One of the most important archeological discoveries in South America in the past 30 years was made in the northern coastal region of Peru at the site of Huaca Rajada, shown below. The site consists of two large pyramids, on the right below, and a smaller platform, on the left. These structures were made from adobe bricks, and they have been heavily eroded by centuries of rains, mostly brought to the otherwise dry coast of Peru by recurrent El Niño events.
Below is a drawing of what the site originally looked like, before the centuries of erosion.
In 1987 police learned that looters were removing gold artifacts from the site, and they alerted archeologists who then took control of the area. Within the platform the archeologists discovered the richest tomb ever found in the Americas, shown below. In the center is the wooden sarcophagus of a ruler of the Moche culture (100 AD to 800 AD), now known as the Lord of Sipán. He lived around 250 AD, and was 35–45 years old when he died. He was around 1.63 meters (5 feet 4 inches) tall. He was buried with three women, four men, a boy, two llamas, and a dog.
Below is a close-up of some of the regalia that the Lord of Sipán was buried with.
The English Wikipedia article on the Lord of Sipán includes a section titled “DNA testing” which states the following:
Archeological research and DNA testing enabled deducing certain physical characteristics of the ruler, such as skin color, the form of his lips, hair, eyes and other facial features. It was also possible to provide an accurate estimate of his age at death, allowing for a more accurate facial reconstruction by researchers.

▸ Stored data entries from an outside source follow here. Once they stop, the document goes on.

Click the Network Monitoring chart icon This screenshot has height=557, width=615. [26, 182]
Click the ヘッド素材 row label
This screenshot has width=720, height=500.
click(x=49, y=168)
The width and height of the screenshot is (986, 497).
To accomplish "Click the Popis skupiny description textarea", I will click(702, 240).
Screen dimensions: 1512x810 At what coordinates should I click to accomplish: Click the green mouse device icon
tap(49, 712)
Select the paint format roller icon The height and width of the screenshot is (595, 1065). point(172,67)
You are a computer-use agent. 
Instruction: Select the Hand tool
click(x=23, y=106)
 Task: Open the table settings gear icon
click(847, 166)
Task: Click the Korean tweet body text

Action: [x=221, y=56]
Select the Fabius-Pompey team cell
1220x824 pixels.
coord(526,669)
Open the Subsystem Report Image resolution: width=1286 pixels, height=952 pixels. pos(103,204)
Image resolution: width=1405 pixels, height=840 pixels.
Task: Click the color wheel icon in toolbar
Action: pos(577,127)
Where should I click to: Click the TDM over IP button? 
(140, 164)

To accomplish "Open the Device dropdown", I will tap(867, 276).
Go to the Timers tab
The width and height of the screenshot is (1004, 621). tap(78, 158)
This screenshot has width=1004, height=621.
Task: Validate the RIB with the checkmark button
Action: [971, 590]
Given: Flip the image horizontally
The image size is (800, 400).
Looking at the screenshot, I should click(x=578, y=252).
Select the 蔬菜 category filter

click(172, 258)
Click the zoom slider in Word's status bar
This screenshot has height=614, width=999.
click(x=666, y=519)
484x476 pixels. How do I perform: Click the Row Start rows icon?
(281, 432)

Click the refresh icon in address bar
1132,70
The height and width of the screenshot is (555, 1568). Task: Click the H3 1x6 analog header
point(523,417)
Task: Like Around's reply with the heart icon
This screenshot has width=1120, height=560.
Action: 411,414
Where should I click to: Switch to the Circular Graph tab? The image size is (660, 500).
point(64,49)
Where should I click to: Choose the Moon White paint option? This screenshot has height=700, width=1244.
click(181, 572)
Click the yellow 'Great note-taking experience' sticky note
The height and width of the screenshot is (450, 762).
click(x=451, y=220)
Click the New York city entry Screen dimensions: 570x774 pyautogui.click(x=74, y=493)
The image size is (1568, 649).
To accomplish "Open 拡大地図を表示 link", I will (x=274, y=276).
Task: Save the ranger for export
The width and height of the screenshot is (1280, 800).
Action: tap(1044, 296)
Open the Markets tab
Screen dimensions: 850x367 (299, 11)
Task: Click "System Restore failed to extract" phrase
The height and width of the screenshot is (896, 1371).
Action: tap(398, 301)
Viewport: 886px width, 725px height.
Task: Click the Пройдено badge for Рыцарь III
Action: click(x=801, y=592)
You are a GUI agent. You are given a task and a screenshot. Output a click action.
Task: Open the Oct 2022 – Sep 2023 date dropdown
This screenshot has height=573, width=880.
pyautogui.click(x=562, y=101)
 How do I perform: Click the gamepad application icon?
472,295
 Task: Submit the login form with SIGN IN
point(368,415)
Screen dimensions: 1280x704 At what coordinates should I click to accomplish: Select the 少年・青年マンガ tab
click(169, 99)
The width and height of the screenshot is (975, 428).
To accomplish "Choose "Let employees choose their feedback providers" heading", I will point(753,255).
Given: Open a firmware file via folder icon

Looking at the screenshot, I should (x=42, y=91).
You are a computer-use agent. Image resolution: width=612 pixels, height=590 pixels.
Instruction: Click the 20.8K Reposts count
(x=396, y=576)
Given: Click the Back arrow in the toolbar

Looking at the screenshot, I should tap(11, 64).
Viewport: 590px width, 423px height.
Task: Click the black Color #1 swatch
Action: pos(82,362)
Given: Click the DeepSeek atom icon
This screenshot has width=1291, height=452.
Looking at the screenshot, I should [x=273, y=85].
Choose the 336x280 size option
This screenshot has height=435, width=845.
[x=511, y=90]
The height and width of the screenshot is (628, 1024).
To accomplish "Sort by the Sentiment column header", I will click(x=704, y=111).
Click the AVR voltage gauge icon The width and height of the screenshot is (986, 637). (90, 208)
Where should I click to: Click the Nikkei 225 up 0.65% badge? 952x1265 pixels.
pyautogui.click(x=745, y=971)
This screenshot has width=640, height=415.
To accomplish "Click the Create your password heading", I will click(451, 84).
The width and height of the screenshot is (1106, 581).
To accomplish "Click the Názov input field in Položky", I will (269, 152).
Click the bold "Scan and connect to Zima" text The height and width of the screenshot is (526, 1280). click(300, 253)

And yet no mention is made of the actual results of this DNA testing. No references are given in the section, and I have been unable to find any sources for the section’s information online.
The gold mask found in the Lord of Sipán’s tomb shown below suggests that he might have had blue eyes.
The Spanish, Russian, and Ukrainian Wikipedia articles on the Lord of Sipán further state that he was found to be Rh negative. As the map below shows, the frequency of the Rh negative blood type peaks in Basques at 21–36%, drops to less than 10% in non-European Caucasoids, and then drops to less than 1% in Negroids, Mongoloids, and Australoids. The Rh negative blood type is also found in less than 1% of Amerindians, and those Amerindians who do happen to be Rh negative likely have European admixture. The Rh negative blood type was probably originally absent among Amerindians.